There were a number of moments in “Princess Turandot” when the actors deliberately emphasized that on stage there was no life, but only a game, and thus, as it were, they exposed the illusory nature of the theater to the viewer. Why did Vakhtangov need these moments? Only so that next to them the moments of the actor’s sincere feeling would sound even stronger and thus the power of the theater, its ability to evoke in the viewer “faith” in the truth of stage life, would be demonstrated with the greatest completeness and strength. In other words, Vakhtangov in this performance sometimes deliberately destroyed the viewer’s “faith” only in order to show how easily and simply he could immediately restore it. “Grain” “Turandot” - transformation into your stage hero on stage, in front of the viewer. This is the artistic technique of the stage version of Gozzi's tale. On February 27, 1922, the young team of Vakhtangovites was in a state of indescribable excitement. The first performance of “Princess Turandot”! And what a crowd! In a small auditorium there are all the groups of the Art Theater: the main group led by K. S. Stanislavsky, First Studio, Second Studio, Habima Studio. No strangers. Just actors. The third studio of the Art Theater rents out its work to the Art Theater. Is it possible to forget this extraordinary evening? Is it possible to forget this sea of ​​laughter, these incessant applause, these endless applause at the end of the performance, these happy faces extraordinary spectators whom Vakhtangov, with the power of his art, turned into children for several hours!

Already after the first act, such a success was determined that no one in the studio expected. At the end, the “Bravo to Vakhtangov!” proclaimed in the hall. causes a storm of applause. Konstantin Sergeevich addresses the studio with a speech: “Over the twenty-three years of the existence of the Art Theater there have been few such victories. You have found what many theaters have been looking for in vain for so long!”

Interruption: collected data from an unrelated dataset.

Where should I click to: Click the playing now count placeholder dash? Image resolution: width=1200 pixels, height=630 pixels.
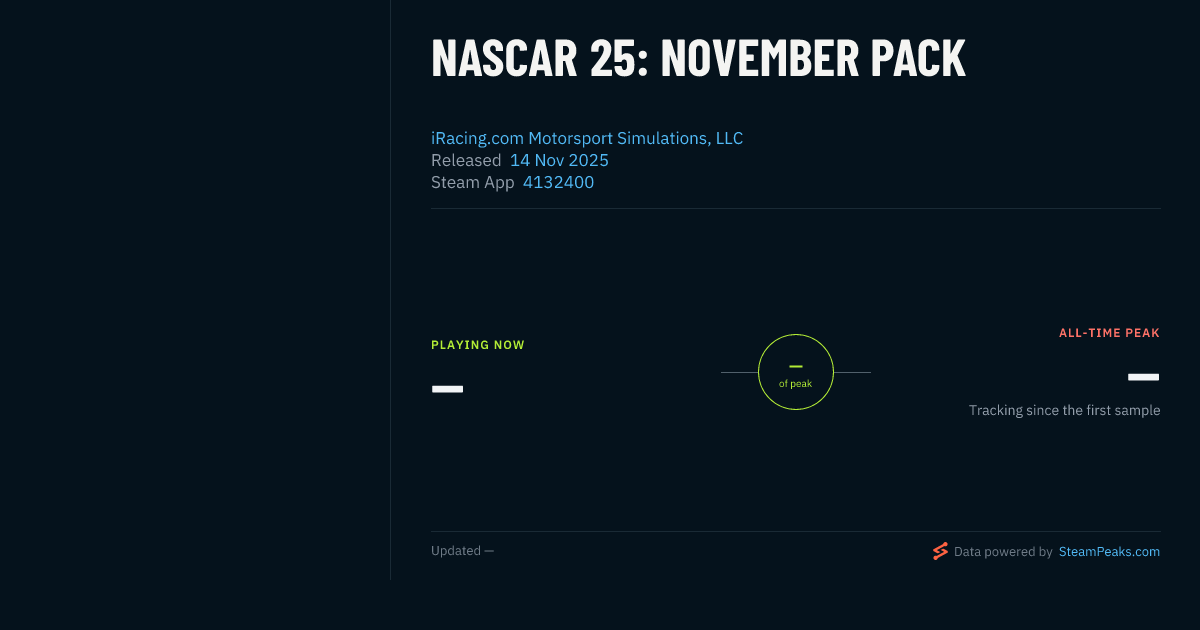point(447,389)
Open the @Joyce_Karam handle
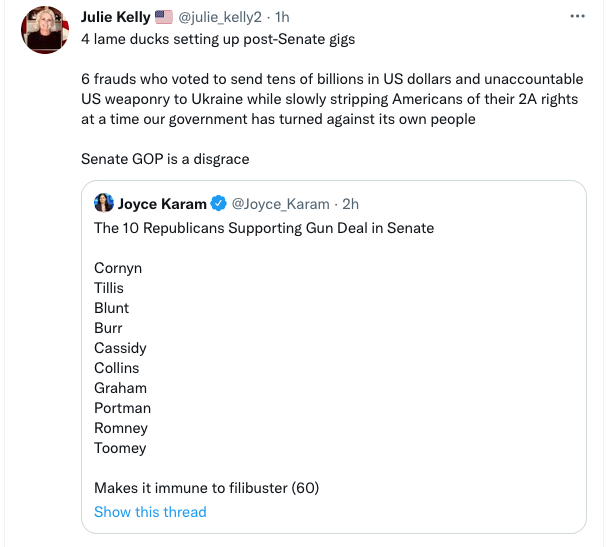This screenshot has height=547, width=611. pos(280,204)
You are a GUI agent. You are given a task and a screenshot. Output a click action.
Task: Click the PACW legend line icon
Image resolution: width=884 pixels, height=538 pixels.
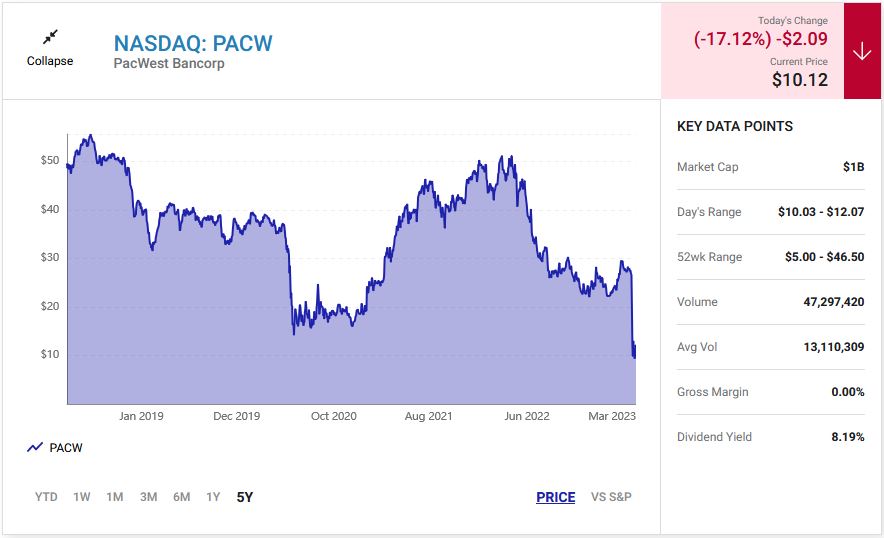[35, 448]
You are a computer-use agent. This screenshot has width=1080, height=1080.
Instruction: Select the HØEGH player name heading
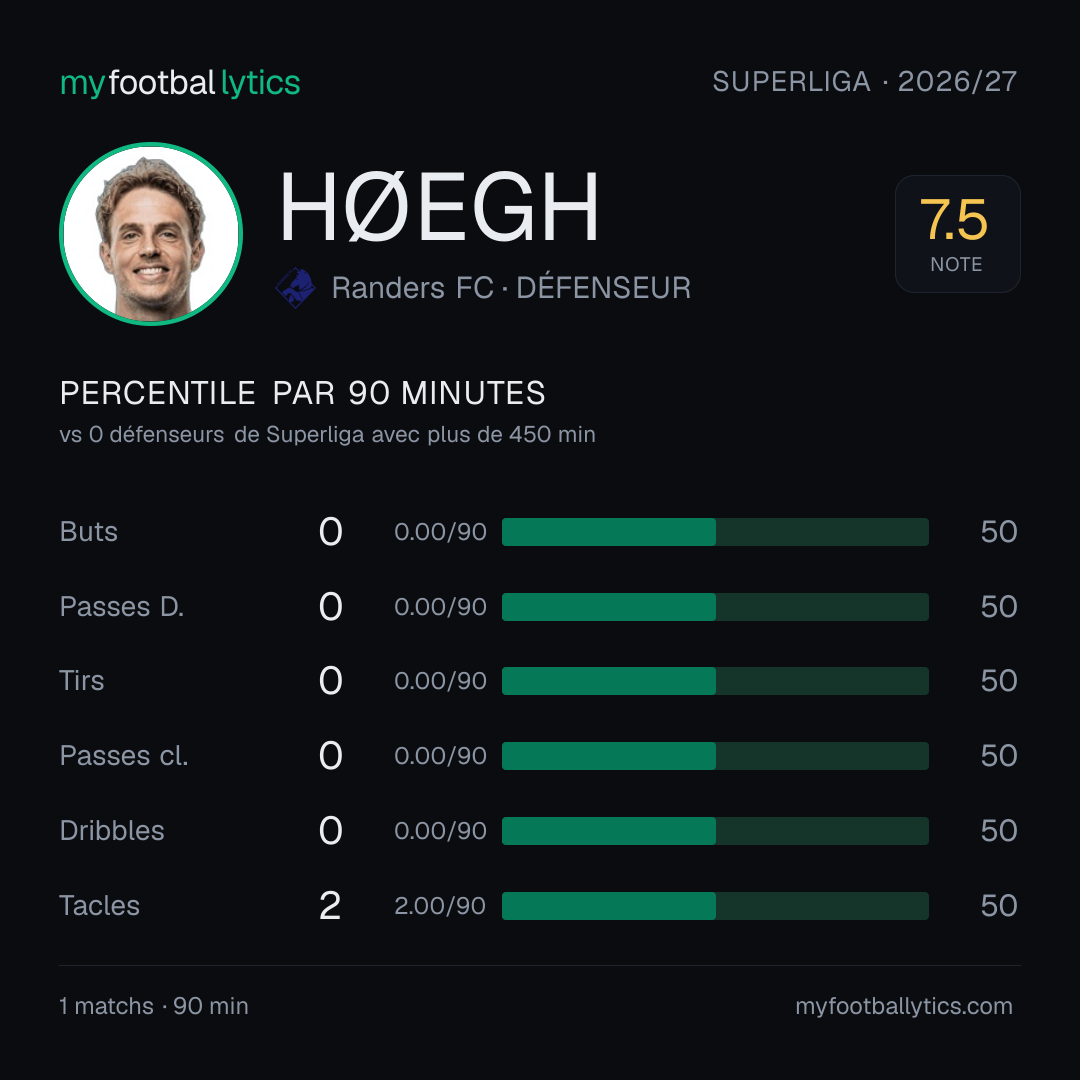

The creative path that Vakhtangov went through in a fairly short way cannot be called easy. It had its ups and downs. Vakhtangov went through experiments and experiments on the form of the performance, on the actor’s understanding of the image. He always tried not to change his feelings and attitude towards modernity, even if this somewhere contradicted the rules of the Art Theater. He did not reject modern theatrical experience, therefore Vakhtangov is mistakenly classified as a theatrical figure of formal or chamber theater. But this is not true. Vakhtangov is a student of Stanislavsky. And in order to be faithful to his teacher and preserve his legacy for future generations, the student must not only protect this inheritance, but also increase it, develop it, supplement it, and if necessary, then change it in some way, correct it, improve it - in a word, go further than your teacher. Vakhtangov did just that. For Vakhtangov, the system became the very foundation on which he was able to build his unique form of performance, which he himself called “fantastic realism.”